*TASK*. Copy the entries below word for word, leaving out the pictures.

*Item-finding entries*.

┌──

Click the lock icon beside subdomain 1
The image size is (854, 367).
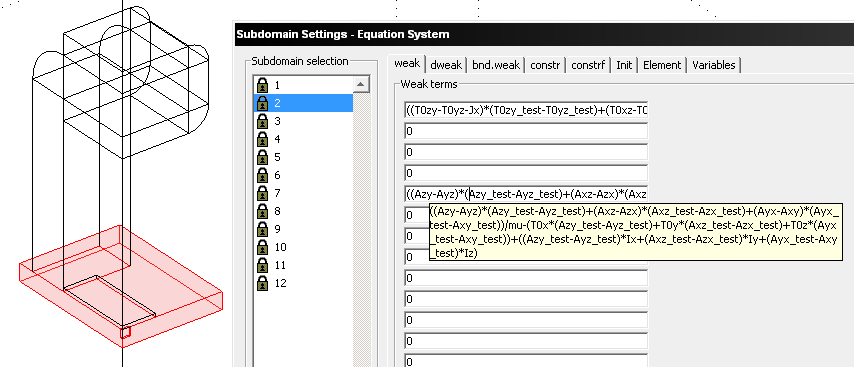coord(263,85)
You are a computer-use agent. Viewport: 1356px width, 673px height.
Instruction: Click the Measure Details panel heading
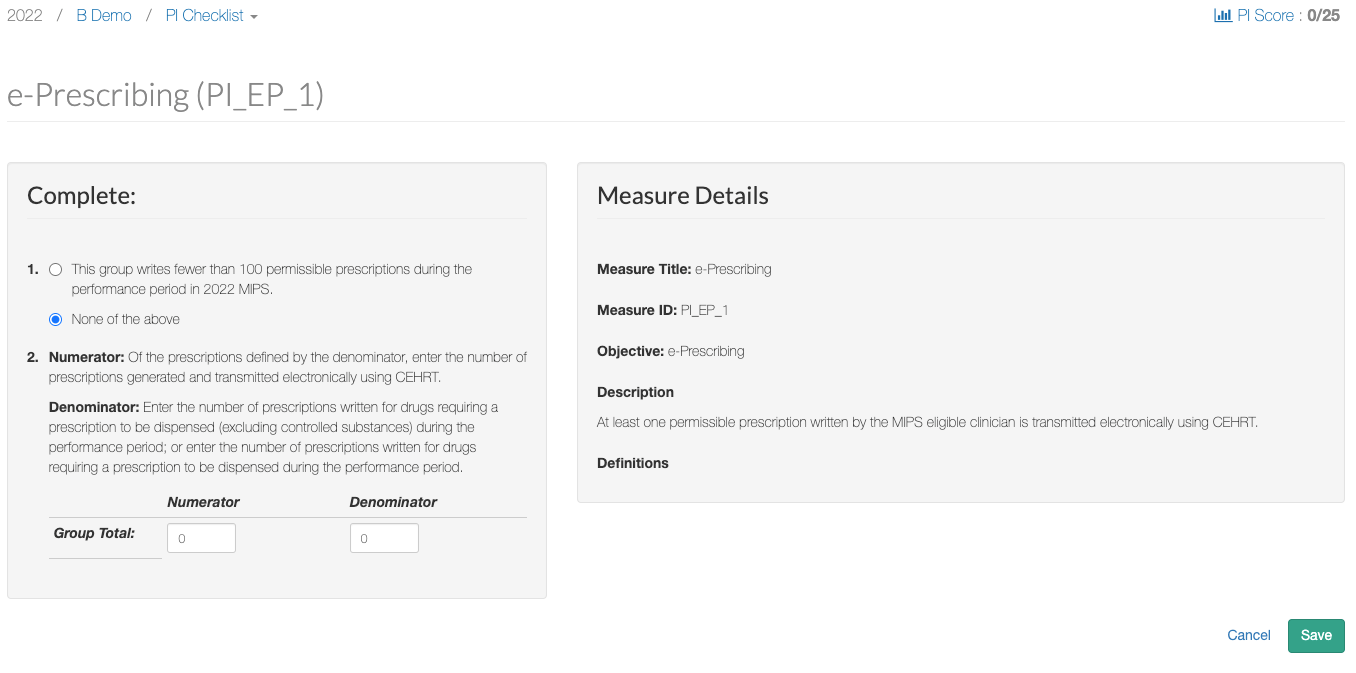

└──

*ANSWER IN FULL*.
Click the lock icon beside subdomain 1
The image size is (854, 367).
coord(263,85)
You are a computer-use agent. Viewport: 1356px width, 673px height.
Instruction: Click the Measure Details panel heading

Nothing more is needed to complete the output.